### Task brief:
Word for word, print all of the lines below.
── Data under study ──
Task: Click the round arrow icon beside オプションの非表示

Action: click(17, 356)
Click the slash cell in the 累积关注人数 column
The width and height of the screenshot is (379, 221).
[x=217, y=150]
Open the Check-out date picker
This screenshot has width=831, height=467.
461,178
───
### Result:
Task: Click the round arrow icon beside オプションの非表示

Action: click(17, 356)
Click the slash cell in the 累积关注人数 column
The width and height of the screenshot is (379, 221).
[x=217, y=150]
Open the Check-out date picker
This screenshot has width=831, height=467.
461,178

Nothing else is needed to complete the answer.